[Entries shown]:
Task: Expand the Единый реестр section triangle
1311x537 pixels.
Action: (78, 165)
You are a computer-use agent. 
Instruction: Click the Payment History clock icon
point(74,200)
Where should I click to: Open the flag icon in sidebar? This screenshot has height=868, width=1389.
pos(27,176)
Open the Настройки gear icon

[Description of the task]:
A verbatim copy of the records above should be returned.

[Response for this exercise]:
Task: Expand the Единый реестр section triangle
1311x537 pixels.
Action: (78, 165)
You are a computer-use agent. 
Instruction: Click the Payment History clock icon
point(74,200)
Where should I click to: Open the flag icon in sidebar? This screenshot has height=868, width=1389.
pos(27,176)
Open the Настройки gear icon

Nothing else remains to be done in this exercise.